Retype the Six Line Wrasse care guide below in full, keeping every word, line, and figure unchanged.

SOURCE EXTRACT -
>>

Six Line Wrasse Care Guide

Pseudocheilinus hexataenia

Minimum Tank Size30 Gallons
Water Parameters72-78 F, pH 8-8.4, Salinity 1.020-1.025

The Six Line Wrasse is one of the most active and colorful fish that is still easy to own. They swim to all areas of the tank, making for a great show fish. They love having large areas to swim while also having rockwork to hide in. They raise fins and get red eyes when acting aggressive. They will help keep the tank clear of any pests such as flat worms or pyramidellid snails.

They can be fairly aggressive and will bully more timid fish, even those much larger than themselves. Add the wrasse last to help curve their aggression. The Six Line Wrasse sleeps in a mucus cocoon and sometimes under the sand. These are defensive measures that keep them safe from nocturnal predators.

Tank Specific Need

The Six Line Wrasse has no special requirements when it comes to their tank. They do like to have rocks to swim around and hide in as well as long tanks to swim across. They should not be kept in small tanks or tall tanks, as they need space to swim around.

<<

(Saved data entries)
>>

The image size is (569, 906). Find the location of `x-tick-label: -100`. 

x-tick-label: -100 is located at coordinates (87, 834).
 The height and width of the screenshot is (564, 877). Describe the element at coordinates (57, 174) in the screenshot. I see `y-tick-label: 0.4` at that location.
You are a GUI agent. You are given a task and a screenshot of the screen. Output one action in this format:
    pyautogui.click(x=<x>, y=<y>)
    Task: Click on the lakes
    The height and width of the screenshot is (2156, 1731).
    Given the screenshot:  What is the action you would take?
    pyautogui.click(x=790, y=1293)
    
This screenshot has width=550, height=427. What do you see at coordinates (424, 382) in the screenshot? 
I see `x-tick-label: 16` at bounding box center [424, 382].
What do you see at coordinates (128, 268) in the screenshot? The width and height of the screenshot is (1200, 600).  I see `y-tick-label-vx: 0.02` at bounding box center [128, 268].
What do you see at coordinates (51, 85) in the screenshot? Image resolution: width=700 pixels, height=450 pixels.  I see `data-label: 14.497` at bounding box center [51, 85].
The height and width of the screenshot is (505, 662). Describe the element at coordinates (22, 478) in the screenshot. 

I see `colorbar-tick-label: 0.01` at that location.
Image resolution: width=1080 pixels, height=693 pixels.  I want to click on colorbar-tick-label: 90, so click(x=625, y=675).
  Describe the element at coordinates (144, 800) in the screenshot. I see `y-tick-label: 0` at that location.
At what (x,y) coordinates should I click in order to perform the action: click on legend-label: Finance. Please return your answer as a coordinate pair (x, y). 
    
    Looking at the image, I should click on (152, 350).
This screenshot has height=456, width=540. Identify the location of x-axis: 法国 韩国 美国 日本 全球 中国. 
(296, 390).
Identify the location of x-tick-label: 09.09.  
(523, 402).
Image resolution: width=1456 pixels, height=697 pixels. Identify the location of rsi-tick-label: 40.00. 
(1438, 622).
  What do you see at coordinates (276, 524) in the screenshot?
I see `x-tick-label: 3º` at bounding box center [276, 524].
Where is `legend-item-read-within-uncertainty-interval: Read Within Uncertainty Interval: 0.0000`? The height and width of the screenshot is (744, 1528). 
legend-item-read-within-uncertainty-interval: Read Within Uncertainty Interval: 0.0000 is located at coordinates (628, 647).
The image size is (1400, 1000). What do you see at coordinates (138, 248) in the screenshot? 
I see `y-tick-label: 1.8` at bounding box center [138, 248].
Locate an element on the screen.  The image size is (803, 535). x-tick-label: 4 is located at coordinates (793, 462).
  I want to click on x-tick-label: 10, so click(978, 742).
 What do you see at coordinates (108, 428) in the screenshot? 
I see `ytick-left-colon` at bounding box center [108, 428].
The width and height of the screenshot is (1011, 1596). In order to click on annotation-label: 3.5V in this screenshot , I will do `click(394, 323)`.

<<

RESULT OF THIS TASK -
Six Line Wrasse Care Guide

Pseudocheilinus hexataenia

Minimum Tank Size30 Gallons
Water Parameters72-78 F, pH 8-8.4, Salinity 1.020-1.025

The Six Line Wrasse is one of the most active and colorful fish that is still easy to own. They swim to all areas of the tank, making for a great show fish. They love having large areas to swim while also having rockwork to hide in. They raise fins and get red eyes when acting aggressive. They will help keep the tank clear of any pests such as flat worms or pyramidellid snails.

They can be fairly aggressive and will bully more timid fish, even those much larger than themselves. Add the wrasse last to help curve their aggression. The Six Line Wrasse sleeps in a mucus cocoon and sometimes under the sand. These are defensive measures that keep them safe from nocturnal predators.

Tank Specific Need

The Six Line Wrasse has no special requirements when it comes to their tank. They do like to have rocks to swim around and hide in as well as long tanks to swim across. They should not be kept in small tanks or tall tanks, as they need space to swim around.